Missouri's Little Dixie, a region of north central counties that stretch along the Missouri River, hosted an influx of southern farmers prior to the Civil War and, in turn, transformed into a "slave belt."
This Antebellum period lingers today as several historic buildings and slave quarters still survive. Founders of Missouri's Little Dixie Heritage Foundation, based in Arrow Rock, hope to shed light on historic landmarks.
"In Missouri, a lot of people don't even know what these (slave cabins) are. In the south people know," said Gary Fuenfhausen, president of the foundation.
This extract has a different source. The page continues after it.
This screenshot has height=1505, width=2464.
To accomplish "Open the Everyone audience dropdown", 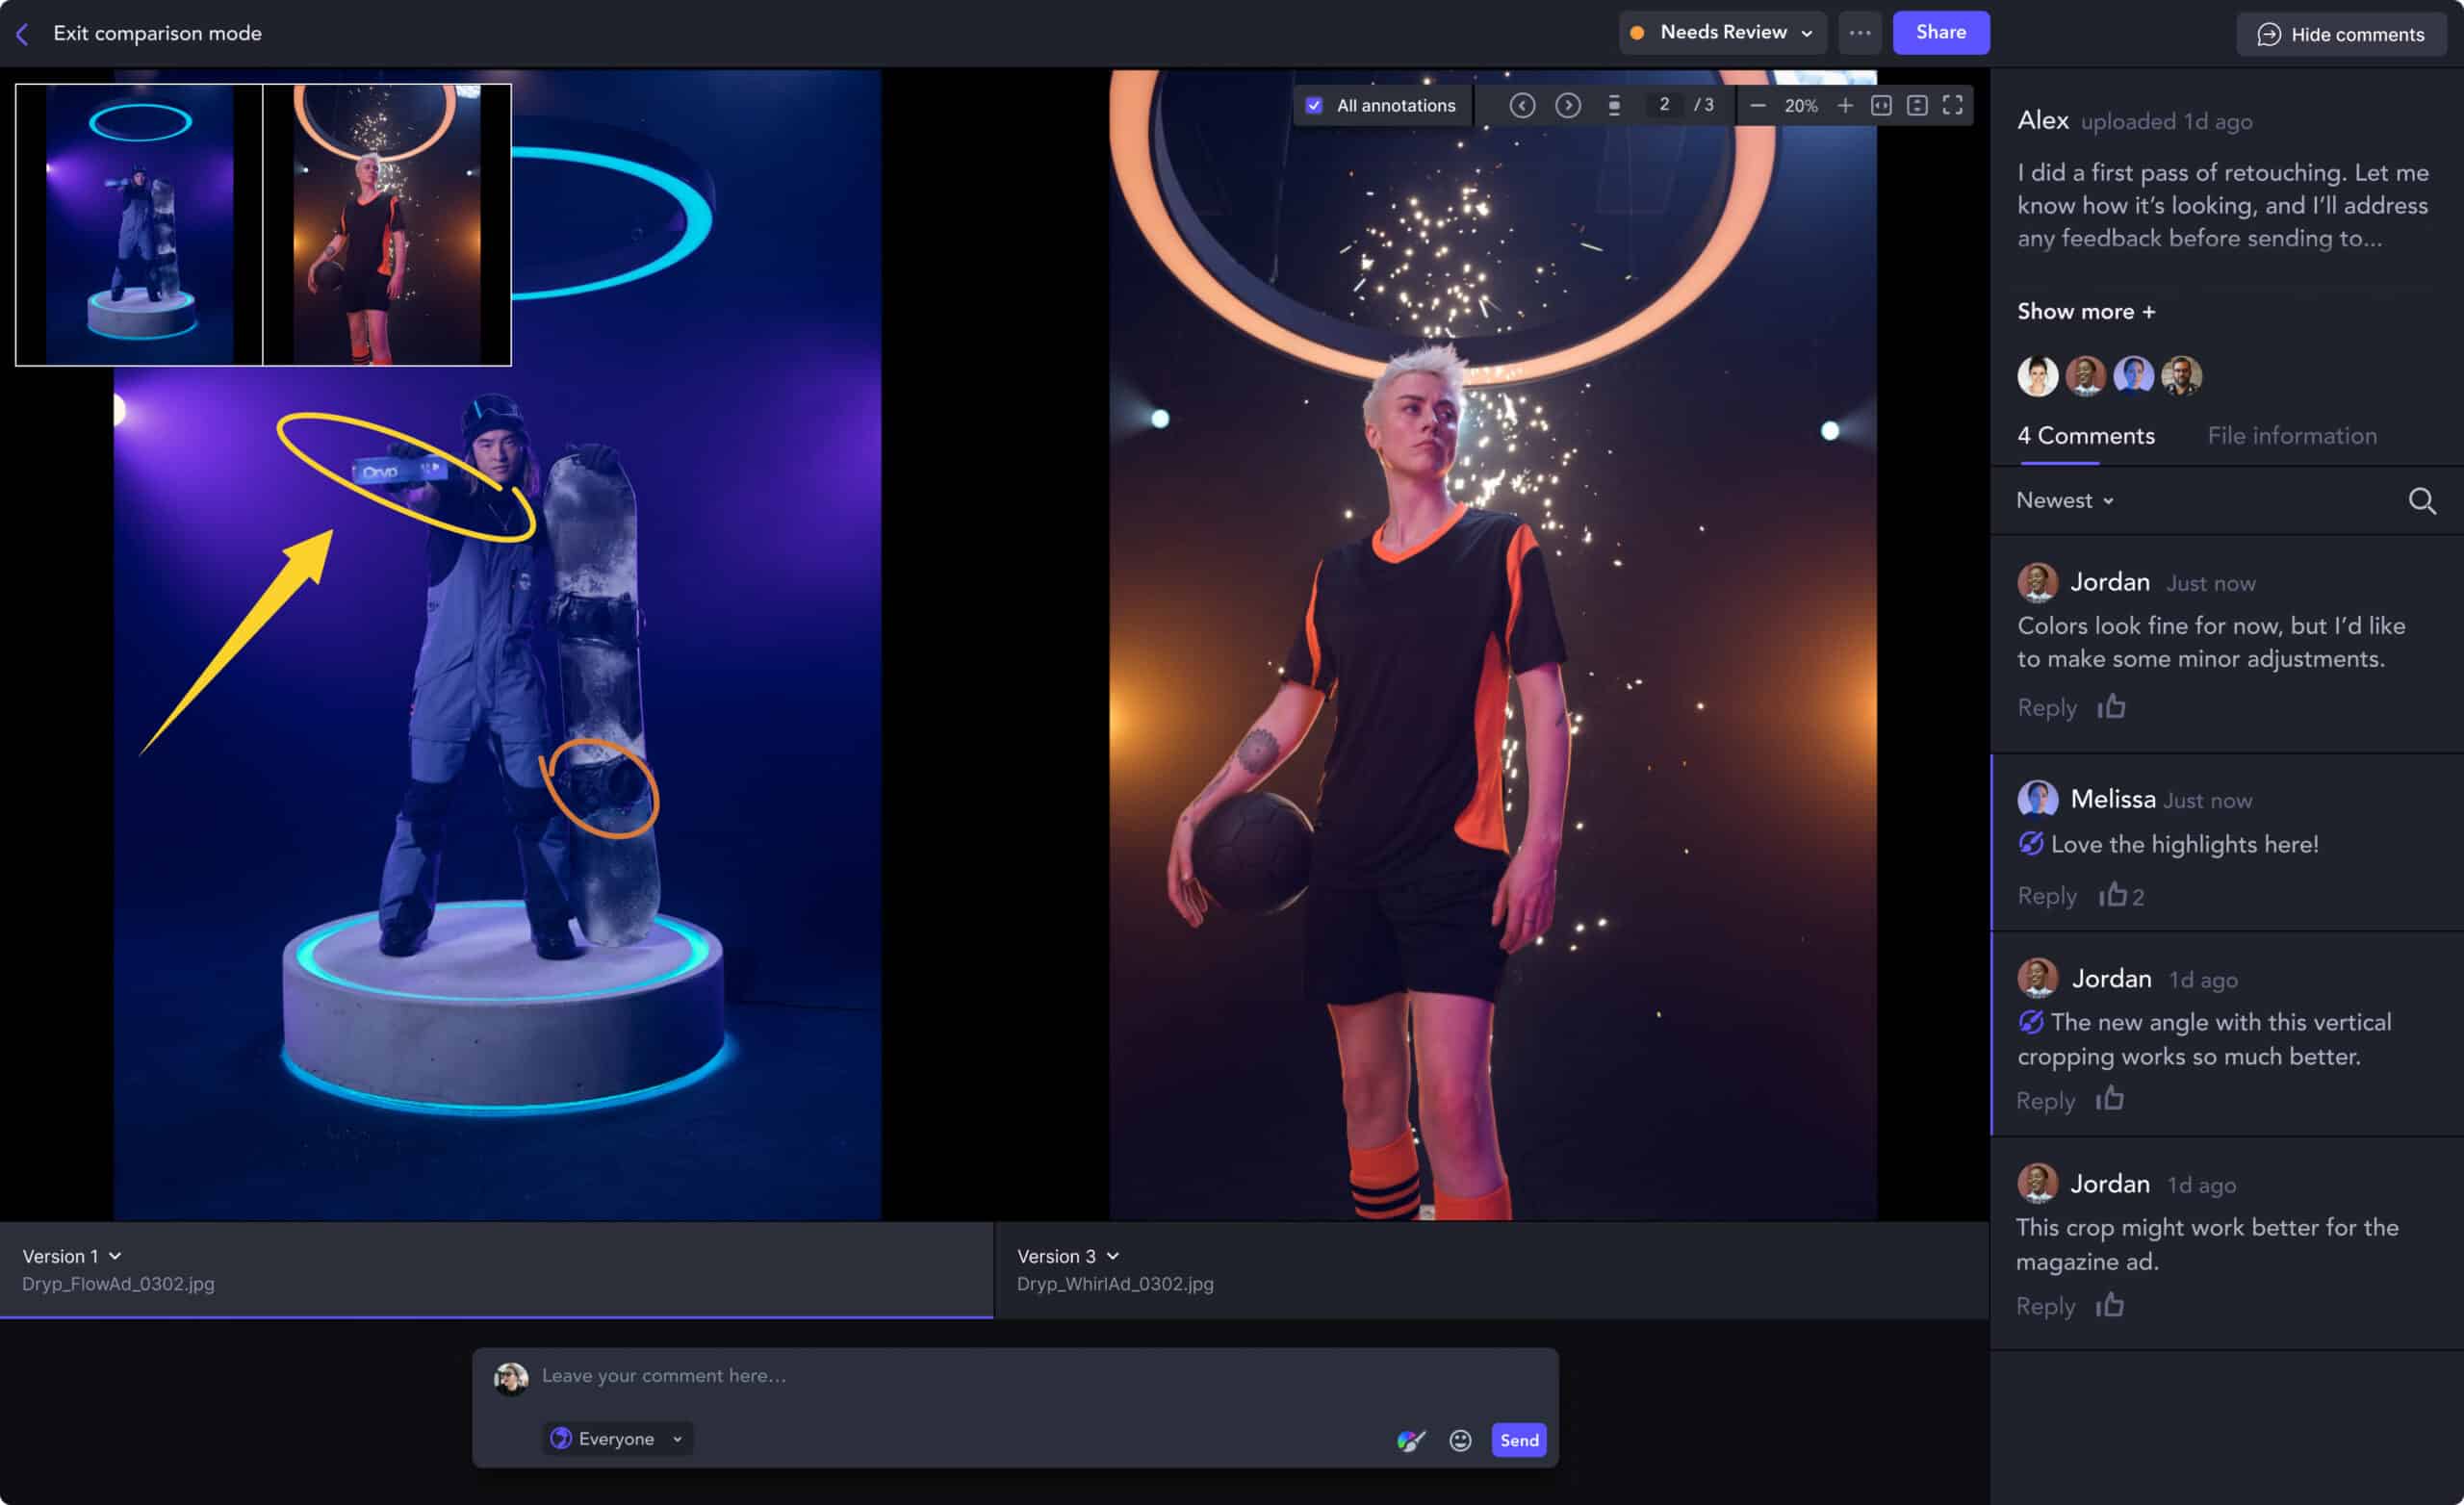I will (617, 1439).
Earlier this spring, the foundation hosted Missouri's Little Dixie Slave Cabin Project with help from a $2,100 grant from the Missouri Humanities Council. A recent press release stated, "State educators and leaders in historic preservation and history attended the six-day event, which generated ... new friends to save Missouri's slave cabin architecture and slave history."
The event provided tours and education across 17 counties to promote historical awareness.
"We should start embracing it more than we do. There are still families in this area that do still have this history," Fuenfhausen said.
The organization primarily began after a Gladstone-area museum tore down a slave quarters, according to Fuenfhausen.
"I don't blame them ... They had mislabeled it as another type of building," he continued.
But that mistake resulted in the demolition of just one of many historic buildings across the nation since the 1970s -- history disappearing before the eyes of Missourian's.
Spring 2012 marks the sesquicentennial of Marshall's Civil War battle. Nearly 150 years ago, General Shelby and his troops raided the eastern hills of town and, shortly thereafter, the courthouse was burned to the ground.
For Fuenfhausen, it's upsetting to hear that "all history is in Europe because it's old."
"No. We have it here if we don't keep tearing it down," he continued.
The renovation of Saline County Courthouse was a step, he said. Costs reached $3 million and the project spanned nearly a year and a half.